--- START ---

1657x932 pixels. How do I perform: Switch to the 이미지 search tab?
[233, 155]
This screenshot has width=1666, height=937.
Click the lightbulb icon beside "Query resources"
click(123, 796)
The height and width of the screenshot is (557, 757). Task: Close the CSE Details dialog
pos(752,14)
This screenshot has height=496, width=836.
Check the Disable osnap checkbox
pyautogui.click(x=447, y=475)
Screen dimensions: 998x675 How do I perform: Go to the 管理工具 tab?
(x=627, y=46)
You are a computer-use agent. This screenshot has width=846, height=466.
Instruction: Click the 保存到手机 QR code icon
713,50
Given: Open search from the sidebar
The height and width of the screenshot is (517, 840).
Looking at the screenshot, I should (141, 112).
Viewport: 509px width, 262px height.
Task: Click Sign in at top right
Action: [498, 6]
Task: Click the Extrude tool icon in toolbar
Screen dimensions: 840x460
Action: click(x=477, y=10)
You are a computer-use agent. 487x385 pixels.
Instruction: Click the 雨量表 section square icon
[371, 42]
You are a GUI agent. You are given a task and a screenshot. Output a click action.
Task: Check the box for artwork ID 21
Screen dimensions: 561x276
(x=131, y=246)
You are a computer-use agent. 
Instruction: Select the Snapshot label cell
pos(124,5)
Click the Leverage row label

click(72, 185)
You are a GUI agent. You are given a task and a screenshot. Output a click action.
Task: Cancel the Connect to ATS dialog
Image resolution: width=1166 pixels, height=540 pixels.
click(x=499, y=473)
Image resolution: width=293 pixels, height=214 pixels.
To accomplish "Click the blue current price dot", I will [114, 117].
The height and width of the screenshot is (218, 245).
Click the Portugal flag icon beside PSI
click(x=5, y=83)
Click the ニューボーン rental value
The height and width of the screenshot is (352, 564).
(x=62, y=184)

--- END ---

* **DO THIS**
Please list each line in the entries above that contains the word "search".

* **THE ANSWER**
1657x932 pixels. How do I perform: Switch to the 이미지 search tab?
Given: Open search from the sidebar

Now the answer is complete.